Probability Density Distillation with Generative Adversarial Networks for High-Quality Parallel Waveform Generation
Ryuichi Yamamoto, Eunwoo Song and Jae-Min Kim
LINE Corp., Tokyo, Japan.
NAVER Corp., Seongnam, Korea
Index Terms: WaveNet, parallel WaveNet, neural vocoder, probability density distillation, generative adversarial network.
Generative models using WaveNet have significantly improved the quality of synthetic speech signals . In this kind of system, the time domain speech signal is represented as a sequence of discrete symbols, and its distribution is autoregressively modeled by stacked convolutional neural networks. By appropriately conditioning the acoustic features to the input, WaveNet has also been successfully adopted in a neural vocoder structure for statistical parametric speech synthesis systems [2, 3, 4], and end-to-end speech synthesis systems [5, 6, 7, 8].
However, compared with traditional parametric vocoders [9, 10, 11, 12], the WaveNet’s inference speed is inherently slow owing to its autoregressive model structure.
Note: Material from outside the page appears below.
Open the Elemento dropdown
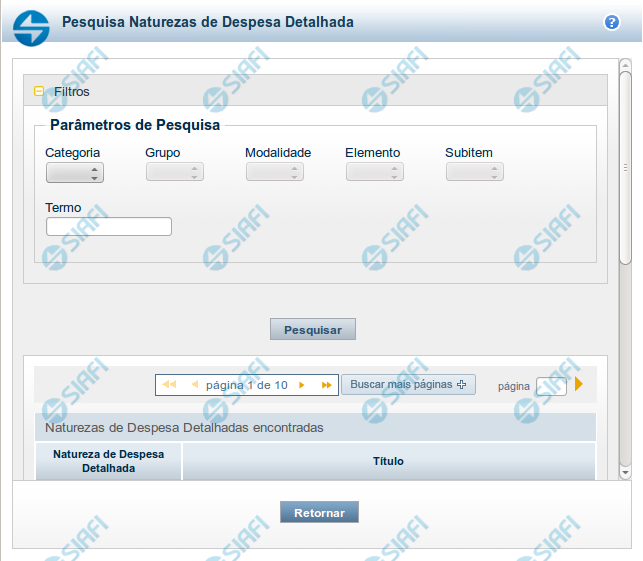 (x=375, y=172)
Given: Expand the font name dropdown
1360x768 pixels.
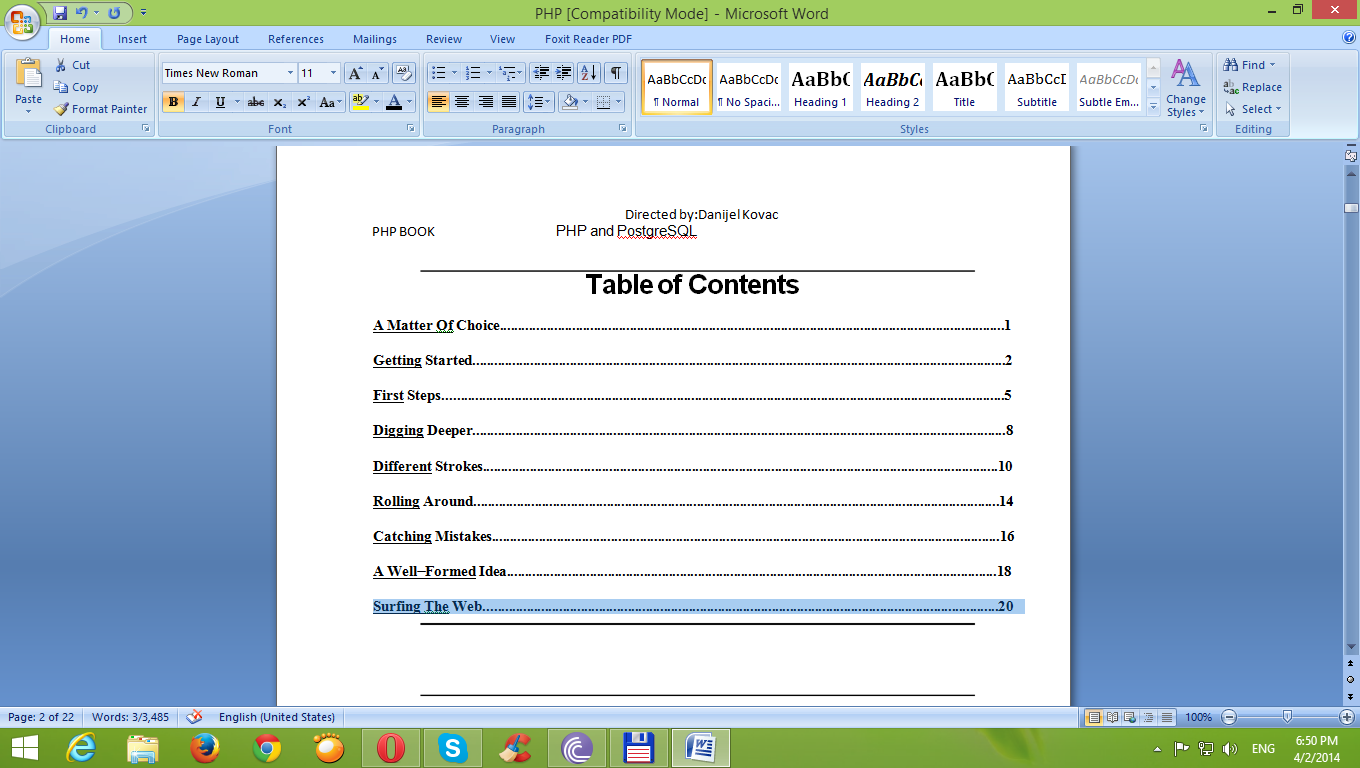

To address this problem, teacher-student framework-based fast waveform generation methods (e.g., parallel WaveNet and ClariNet) have been proposed [13, 14]. In this framework, a bridge defined as probability density distillation (PDD) transfers the knowledge of a well-trained autoregressive teacher WaveNet to an inverse autoregressive flow (IAF)-based student model. As the architecture of feedforward IAFs enables transforming a simple noise signal to a complex distribution in parallel , the IAF student can generate speech waveform within a real-time speed.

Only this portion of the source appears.